Segment Open

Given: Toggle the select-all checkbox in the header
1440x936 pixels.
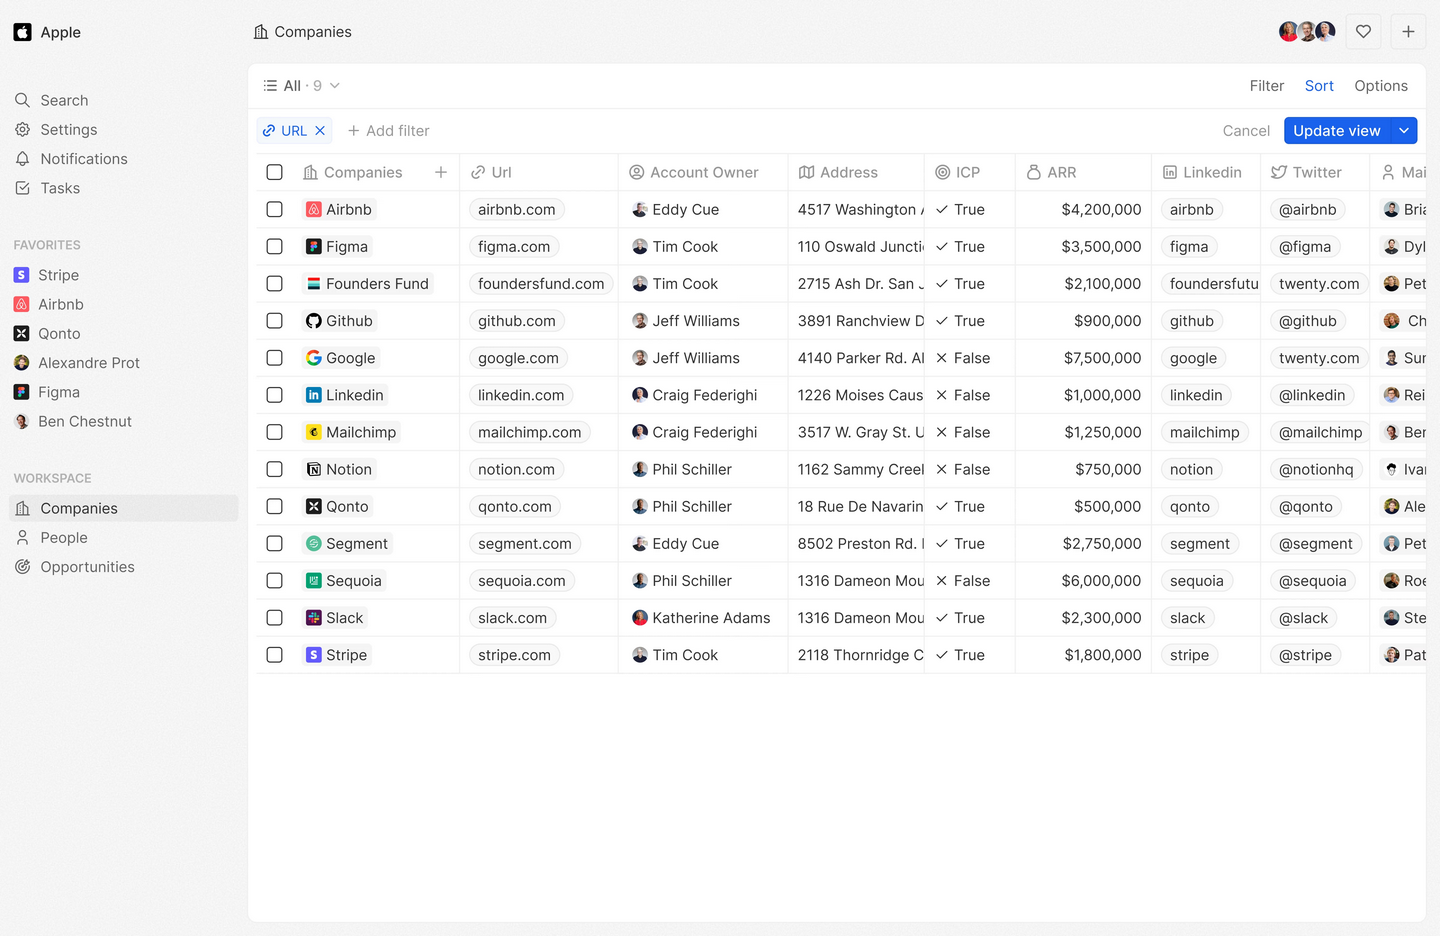Looking at the screenshot, I should tap(274, 171).
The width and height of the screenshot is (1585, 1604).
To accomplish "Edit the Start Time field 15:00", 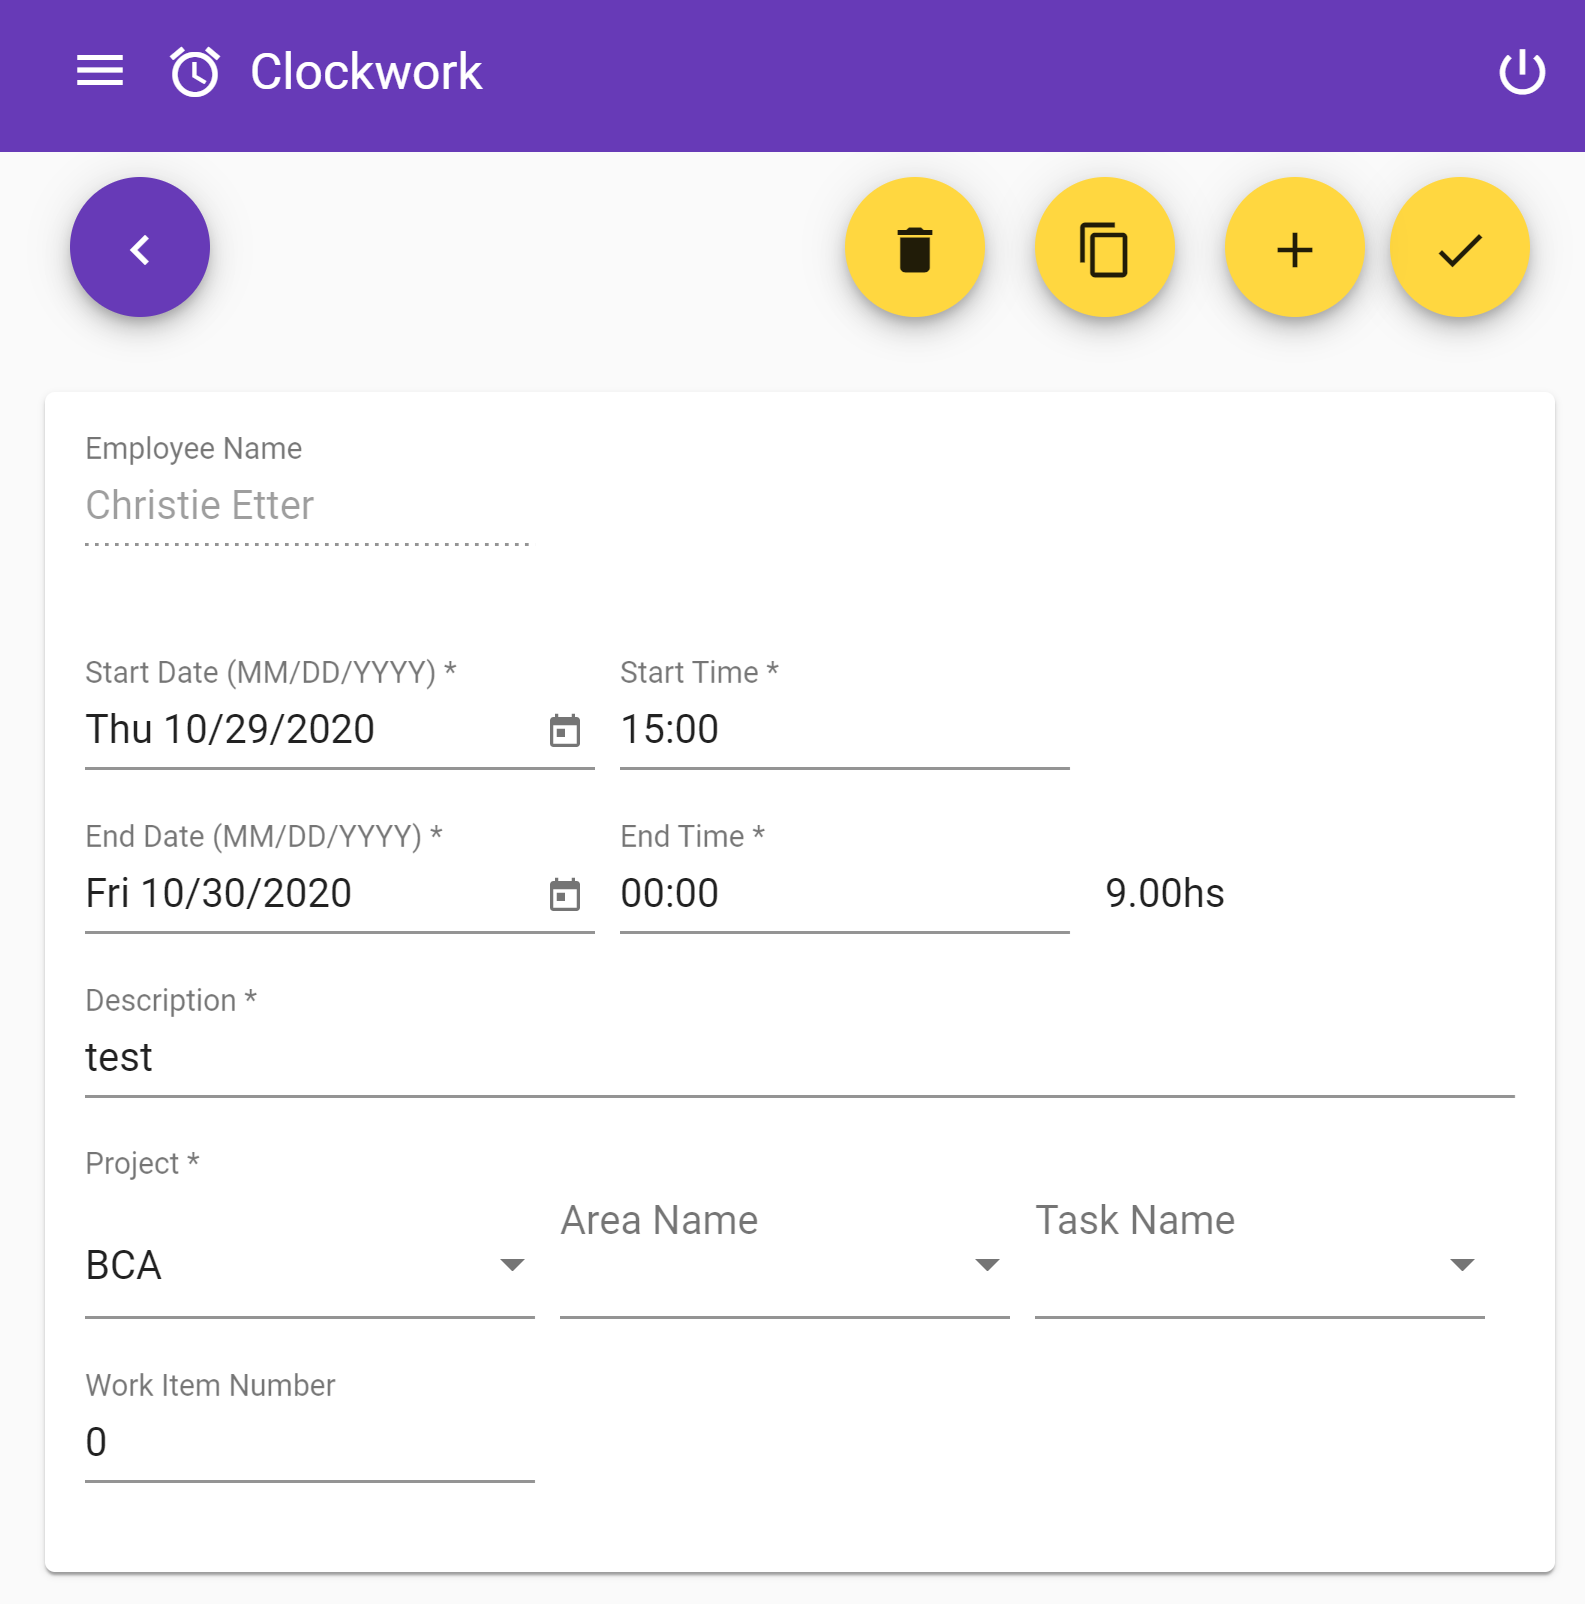I will pos(845,730).
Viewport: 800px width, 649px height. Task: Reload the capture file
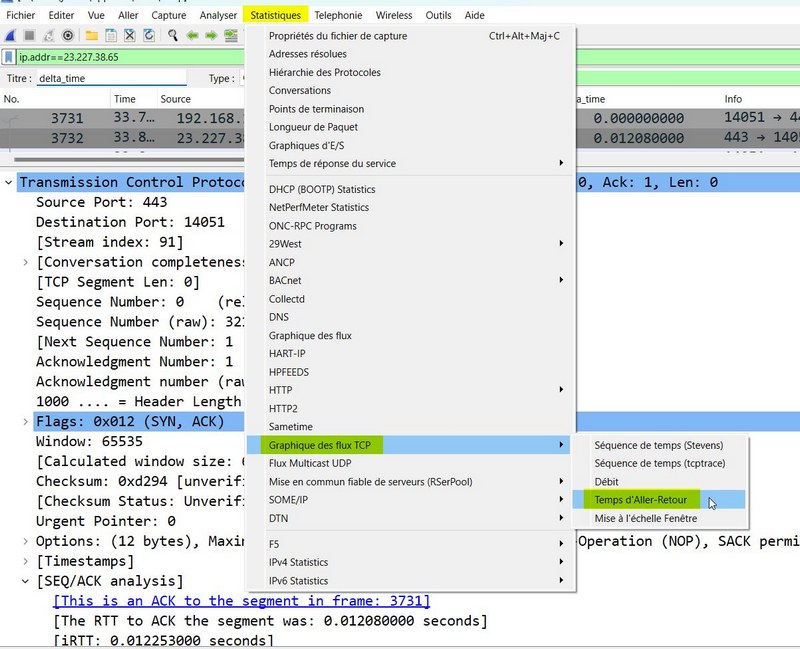[149, 36]
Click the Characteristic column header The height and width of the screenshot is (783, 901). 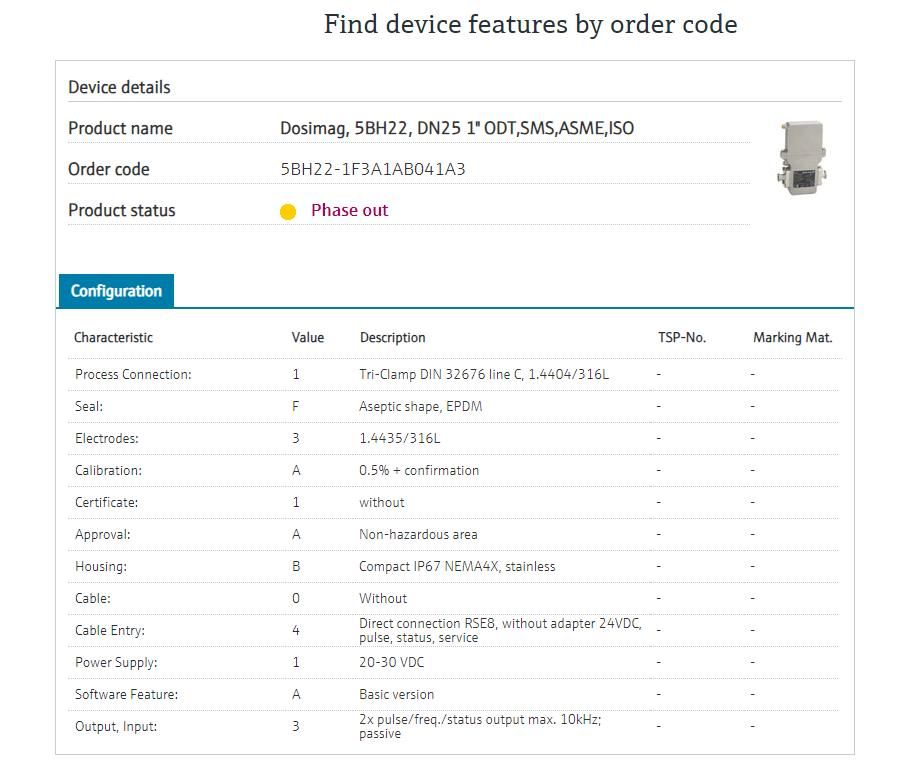click(114, 338)
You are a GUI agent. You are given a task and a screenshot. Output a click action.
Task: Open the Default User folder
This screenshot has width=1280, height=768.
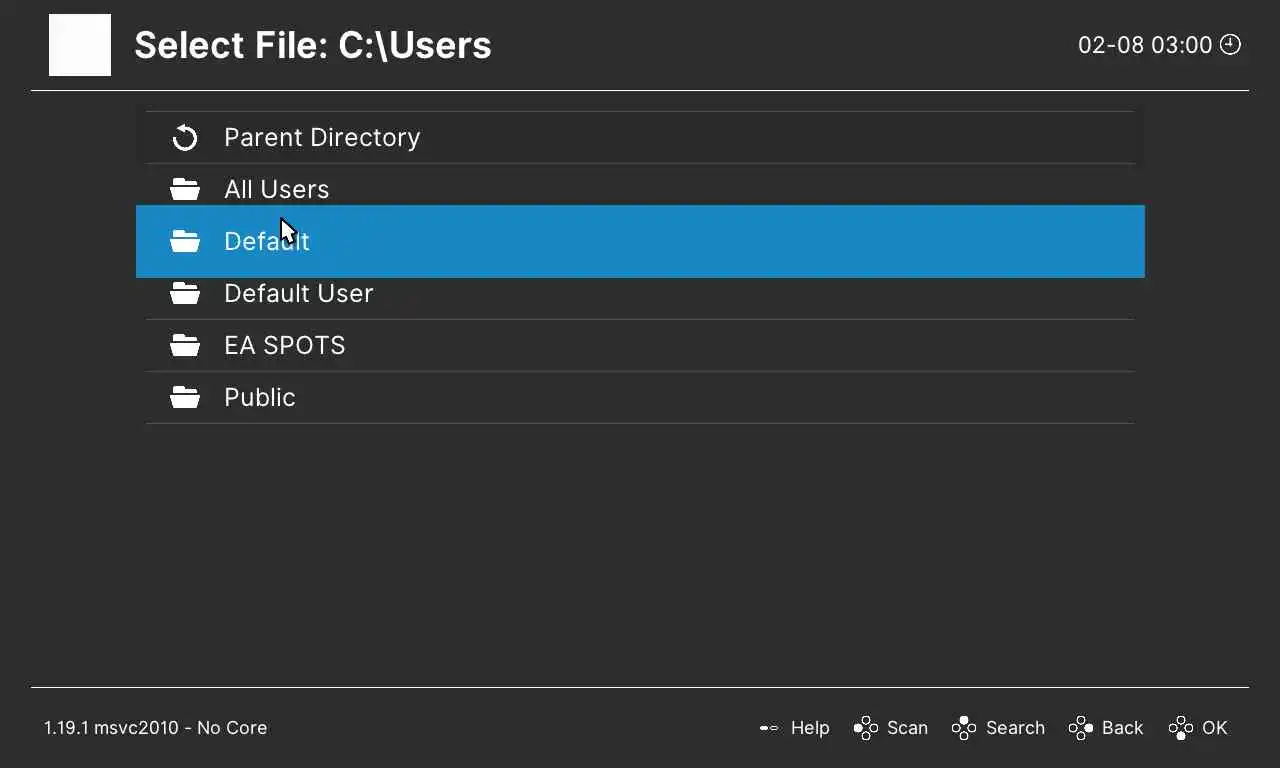tap(299, 293)
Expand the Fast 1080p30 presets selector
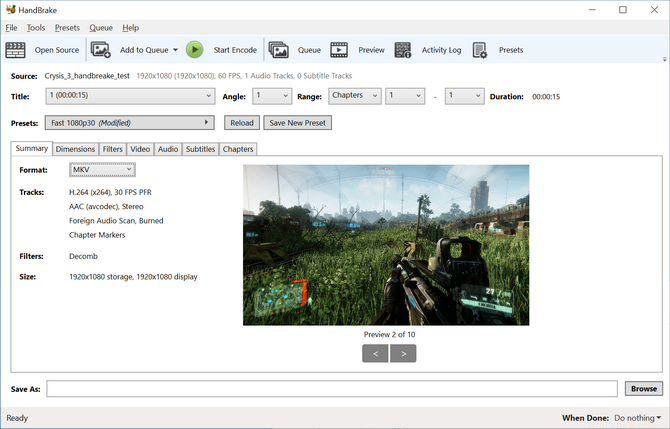670x429 pixels. click(129, 123)
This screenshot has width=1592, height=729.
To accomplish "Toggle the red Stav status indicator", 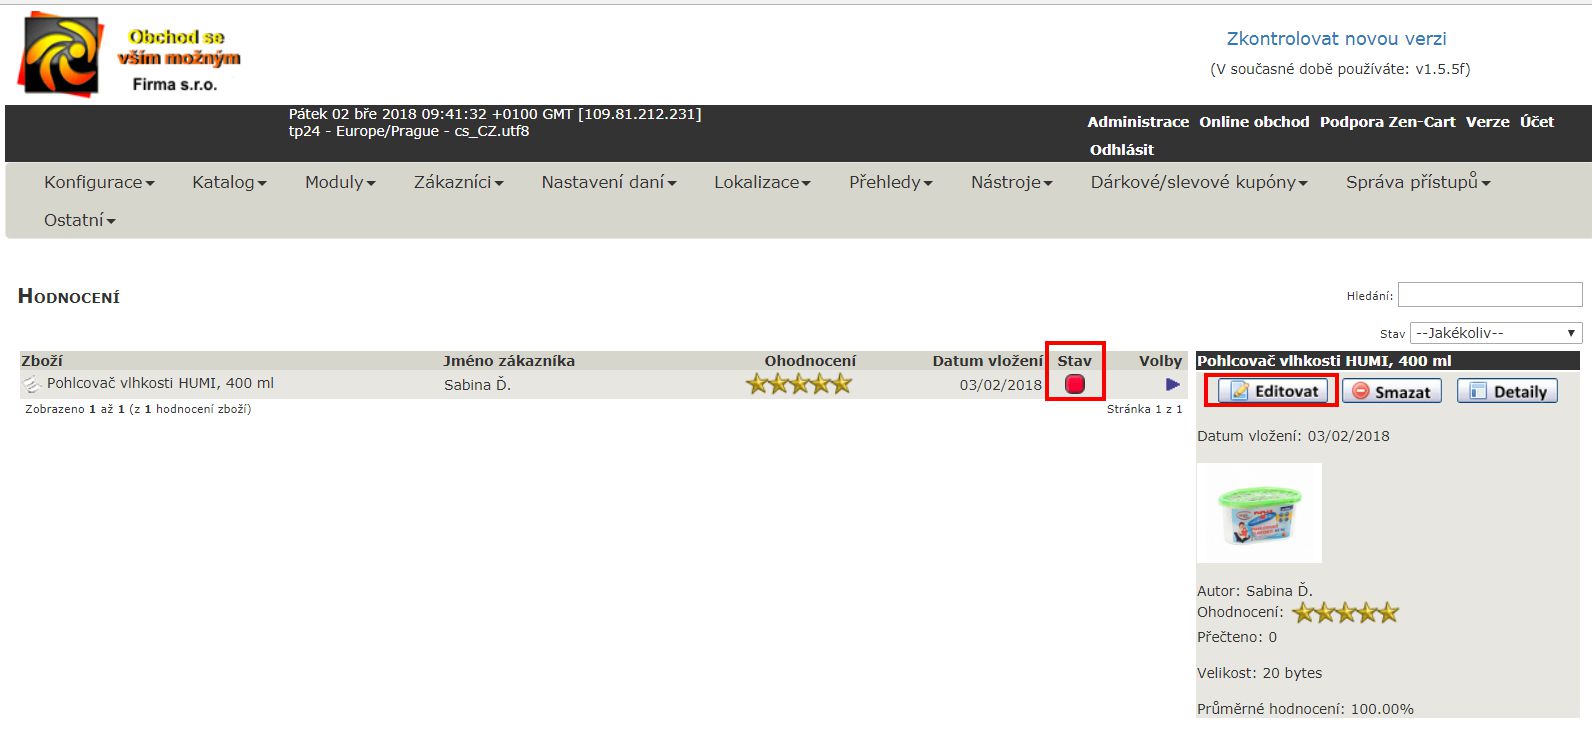I will coord(1075,384).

Segment Closed

- **Instructions to follow**: Please set down, exactly and with no pictures, the lines in the entries above starting at the one holding "You are a GUI" and ending at the one holding "This screenshot has width=1592, height=729.", ends included.

- **Written answer**:
You are a GUI agent. You are given a task and a screenshot. Output a click action.
Task: Open the Default User folder
This screenshot has width=1280, height=768.
tap(299, 293)
Expand the Fast 1080p30 presets selector
670x429 pixels. click(129, 123)
This screenshot has width=1592, height=729.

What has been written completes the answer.